> Task instructions
Reproduce verbatim the lines of the entries below, beginning at the line that contains "Image resolution: width=760" and stopping after the line that contains "Action: click(x=792, y=24)". Include both of those lines.

> Input
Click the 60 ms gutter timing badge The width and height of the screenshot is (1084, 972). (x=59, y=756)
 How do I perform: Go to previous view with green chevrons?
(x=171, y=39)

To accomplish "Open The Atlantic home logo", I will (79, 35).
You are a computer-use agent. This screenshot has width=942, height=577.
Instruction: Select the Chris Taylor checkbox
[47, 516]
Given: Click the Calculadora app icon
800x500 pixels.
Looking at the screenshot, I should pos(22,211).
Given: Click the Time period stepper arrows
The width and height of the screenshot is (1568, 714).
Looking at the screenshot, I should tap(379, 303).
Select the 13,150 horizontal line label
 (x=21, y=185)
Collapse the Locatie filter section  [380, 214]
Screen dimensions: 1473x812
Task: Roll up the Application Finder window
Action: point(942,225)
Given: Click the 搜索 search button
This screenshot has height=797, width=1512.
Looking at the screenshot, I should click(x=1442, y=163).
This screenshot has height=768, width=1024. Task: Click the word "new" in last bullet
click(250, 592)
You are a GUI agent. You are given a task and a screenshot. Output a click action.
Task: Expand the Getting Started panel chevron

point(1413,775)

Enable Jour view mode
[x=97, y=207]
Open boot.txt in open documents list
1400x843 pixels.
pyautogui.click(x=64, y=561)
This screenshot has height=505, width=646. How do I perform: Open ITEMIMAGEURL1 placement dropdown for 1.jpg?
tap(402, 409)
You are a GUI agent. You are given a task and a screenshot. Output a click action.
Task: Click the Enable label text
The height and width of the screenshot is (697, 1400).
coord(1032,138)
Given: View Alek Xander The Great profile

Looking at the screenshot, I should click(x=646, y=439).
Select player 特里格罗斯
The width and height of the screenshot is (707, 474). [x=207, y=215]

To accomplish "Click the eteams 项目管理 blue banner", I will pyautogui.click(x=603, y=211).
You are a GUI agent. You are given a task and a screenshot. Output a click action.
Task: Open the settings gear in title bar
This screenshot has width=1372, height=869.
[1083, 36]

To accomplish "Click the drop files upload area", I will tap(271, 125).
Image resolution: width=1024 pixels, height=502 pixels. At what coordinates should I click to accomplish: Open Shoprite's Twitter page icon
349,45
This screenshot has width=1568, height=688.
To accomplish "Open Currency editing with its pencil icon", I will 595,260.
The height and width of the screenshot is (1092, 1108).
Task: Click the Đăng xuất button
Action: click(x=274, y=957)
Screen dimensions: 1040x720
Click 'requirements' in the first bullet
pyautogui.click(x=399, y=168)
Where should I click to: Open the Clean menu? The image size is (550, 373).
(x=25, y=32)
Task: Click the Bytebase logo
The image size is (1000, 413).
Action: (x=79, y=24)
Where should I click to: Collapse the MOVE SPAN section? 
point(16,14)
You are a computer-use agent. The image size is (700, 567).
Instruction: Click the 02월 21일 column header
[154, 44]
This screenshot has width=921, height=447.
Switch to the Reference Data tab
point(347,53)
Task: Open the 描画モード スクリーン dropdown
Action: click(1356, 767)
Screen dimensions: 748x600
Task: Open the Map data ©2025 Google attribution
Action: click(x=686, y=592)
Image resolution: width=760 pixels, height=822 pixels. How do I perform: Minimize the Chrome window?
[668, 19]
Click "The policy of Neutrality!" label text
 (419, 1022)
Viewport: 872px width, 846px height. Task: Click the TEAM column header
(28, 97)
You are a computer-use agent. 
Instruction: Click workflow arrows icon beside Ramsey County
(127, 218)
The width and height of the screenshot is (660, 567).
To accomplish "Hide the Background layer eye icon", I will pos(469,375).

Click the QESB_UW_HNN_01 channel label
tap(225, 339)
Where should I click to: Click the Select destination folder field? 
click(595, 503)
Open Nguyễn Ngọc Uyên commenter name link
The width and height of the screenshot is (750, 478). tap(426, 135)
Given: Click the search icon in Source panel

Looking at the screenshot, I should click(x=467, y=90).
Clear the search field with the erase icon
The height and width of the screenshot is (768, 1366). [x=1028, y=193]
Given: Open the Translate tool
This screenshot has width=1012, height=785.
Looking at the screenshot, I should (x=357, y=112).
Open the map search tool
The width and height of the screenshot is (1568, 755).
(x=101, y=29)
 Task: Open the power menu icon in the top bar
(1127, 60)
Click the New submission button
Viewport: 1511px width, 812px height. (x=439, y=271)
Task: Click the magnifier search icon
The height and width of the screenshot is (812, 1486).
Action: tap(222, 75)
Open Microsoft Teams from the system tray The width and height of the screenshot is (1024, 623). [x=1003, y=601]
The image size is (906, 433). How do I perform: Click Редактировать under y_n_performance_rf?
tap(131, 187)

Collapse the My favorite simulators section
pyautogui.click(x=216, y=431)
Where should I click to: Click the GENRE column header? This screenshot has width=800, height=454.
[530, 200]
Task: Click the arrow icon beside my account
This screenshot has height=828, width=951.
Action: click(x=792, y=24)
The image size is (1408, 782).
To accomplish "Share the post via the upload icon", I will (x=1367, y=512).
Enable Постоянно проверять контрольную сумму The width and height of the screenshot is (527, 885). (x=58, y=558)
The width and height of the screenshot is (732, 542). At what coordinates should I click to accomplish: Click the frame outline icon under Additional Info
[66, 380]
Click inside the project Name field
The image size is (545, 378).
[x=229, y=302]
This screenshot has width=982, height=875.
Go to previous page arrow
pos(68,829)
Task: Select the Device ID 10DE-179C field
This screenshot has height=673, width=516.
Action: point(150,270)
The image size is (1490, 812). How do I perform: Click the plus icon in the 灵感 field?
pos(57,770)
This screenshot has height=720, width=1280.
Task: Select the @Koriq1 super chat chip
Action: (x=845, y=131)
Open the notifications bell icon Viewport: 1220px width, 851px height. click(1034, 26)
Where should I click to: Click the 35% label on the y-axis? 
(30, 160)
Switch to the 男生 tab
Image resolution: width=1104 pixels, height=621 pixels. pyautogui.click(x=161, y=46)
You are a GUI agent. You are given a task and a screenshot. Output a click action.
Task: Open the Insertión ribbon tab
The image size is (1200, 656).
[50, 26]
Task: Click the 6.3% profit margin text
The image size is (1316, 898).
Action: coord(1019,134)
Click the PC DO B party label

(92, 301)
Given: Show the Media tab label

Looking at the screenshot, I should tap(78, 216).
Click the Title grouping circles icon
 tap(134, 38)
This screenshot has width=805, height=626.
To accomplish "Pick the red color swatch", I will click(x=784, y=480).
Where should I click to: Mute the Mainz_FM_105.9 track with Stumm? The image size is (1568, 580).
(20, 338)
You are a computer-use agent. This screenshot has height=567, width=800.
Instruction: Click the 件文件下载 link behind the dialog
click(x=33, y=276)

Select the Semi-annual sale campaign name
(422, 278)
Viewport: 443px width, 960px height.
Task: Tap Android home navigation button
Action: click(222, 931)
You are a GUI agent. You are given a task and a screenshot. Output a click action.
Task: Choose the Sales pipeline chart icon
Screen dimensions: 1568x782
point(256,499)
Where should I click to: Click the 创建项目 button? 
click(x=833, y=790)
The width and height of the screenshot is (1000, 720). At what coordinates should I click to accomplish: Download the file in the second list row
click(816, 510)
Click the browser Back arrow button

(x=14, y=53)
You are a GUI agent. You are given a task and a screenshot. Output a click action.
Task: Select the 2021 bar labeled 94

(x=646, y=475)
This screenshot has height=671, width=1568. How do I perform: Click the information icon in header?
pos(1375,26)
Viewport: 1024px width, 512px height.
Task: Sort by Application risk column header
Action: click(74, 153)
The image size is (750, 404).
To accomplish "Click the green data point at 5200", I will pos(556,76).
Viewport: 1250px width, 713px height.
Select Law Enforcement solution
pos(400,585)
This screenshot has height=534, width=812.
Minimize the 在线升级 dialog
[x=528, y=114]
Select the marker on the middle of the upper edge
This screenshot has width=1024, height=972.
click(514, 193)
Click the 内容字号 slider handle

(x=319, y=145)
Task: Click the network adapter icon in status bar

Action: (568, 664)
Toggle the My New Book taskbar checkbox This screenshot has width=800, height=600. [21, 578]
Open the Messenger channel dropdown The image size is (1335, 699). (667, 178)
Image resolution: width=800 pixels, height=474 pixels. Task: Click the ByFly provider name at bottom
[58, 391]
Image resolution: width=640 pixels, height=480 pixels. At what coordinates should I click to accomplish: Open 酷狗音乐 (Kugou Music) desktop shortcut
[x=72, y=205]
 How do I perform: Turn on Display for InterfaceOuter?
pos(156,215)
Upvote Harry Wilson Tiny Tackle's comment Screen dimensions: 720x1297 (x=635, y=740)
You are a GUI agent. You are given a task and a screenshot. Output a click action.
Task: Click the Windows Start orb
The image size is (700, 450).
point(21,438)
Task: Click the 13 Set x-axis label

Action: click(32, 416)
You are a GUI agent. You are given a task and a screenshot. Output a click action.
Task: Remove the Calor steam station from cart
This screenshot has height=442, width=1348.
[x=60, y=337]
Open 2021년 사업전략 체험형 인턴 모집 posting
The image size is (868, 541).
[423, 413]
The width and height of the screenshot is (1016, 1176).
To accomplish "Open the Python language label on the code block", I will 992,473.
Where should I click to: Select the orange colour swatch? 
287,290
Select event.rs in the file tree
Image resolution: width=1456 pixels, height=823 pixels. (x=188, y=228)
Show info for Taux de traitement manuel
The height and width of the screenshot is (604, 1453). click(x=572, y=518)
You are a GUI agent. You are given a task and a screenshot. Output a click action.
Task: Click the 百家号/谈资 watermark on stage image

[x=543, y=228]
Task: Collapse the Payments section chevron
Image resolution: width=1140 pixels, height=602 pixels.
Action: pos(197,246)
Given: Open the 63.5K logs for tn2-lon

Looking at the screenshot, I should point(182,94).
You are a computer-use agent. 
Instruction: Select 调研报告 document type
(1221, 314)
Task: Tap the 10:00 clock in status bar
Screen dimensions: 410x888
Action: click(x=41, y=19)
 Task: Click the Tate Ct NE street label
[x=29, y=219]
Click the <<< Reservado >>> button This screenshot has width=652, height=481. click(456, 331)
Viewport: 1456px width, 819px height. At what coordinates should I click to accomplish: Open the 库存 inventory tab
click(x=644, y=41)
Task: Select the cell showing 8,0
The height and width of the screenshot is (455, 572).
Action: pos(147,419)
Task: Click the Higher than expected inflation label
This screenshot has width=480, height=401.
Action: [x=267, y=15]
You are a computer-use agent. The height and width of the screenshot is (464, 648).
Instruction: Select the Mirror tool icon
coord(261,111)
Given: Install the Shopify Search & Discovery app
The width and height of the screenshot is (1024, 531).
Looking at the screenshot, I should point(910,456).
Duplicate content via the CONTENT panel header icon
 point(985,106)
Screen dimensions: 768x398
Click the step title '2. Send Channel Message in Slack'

> Complete output
Image resolution: width=760 pixels, height=822 pixels. How do I perform: Minimize the Chrome window?
[668, 19]
Click "The policy of Neutrality!" label text
 (419, 1022)
Viewport: 872px width, 846px height. Task: Click the TEAM column header
(28, 97)
You are a computer-use agent. 
Instruction: Click workflow arrows icon beside Ramsey County
(127, 218)
The width and height of the screenshot is (660, 567).
To accomplish "Hide the Background layer eye icon", I will pos(469,375).

Click the QESB_UW_HNN_01 channel label
tap(225, 339)
Where should I click to: Click the Select destination folder field? 
click(595, 503)
Open Nguyễn Ngọc Uyên commenter name link
The width and height of the screenshot is (750, 478). tap(426, 135)
Given: Click the search icon in Source panel

Looking at the screenshot, I should click(x=467, y=90).
Clear the search field with the erase icon
The height and width of the screenshot is (768, 1366). [x=1028, y=193]
Given: Open the Translate tool
This screenshot has width=1012, height=785.
Looking at the screenshot, I should (x=357, y=112).
Open the map search tool
The width and height of the screenshot is (1568, 755).
(x=101, y=29)
 Task: Open the power menu icon in the top bar
(1127, 60)
Click the New submission button
Viewport: 1511px width, 812px height. (x=439, y=271)
Task: Click the magnifier search icon
The height and width of the screenshot is (812, 1486).
Action: tap(222, 75)
Open Microsoft Teams from the system tray The width and height of the screenshot is (1024, 623). [x=1003, y=601]
The image size is (906, 433). How do I perform: Click Редактировать under y_n_performance_rf?
tap(131, 187)

Collapse the My favorite simulators section
pyautogui.click(x=216, y=431)
Where should I click to: Click the GENRE column header? This screenshot has width=800, height=454.
[530, 200]
Task: Click the arrow icon beside my account
This screenshot has height=828, width=951.
Action: click(x=792, y=24)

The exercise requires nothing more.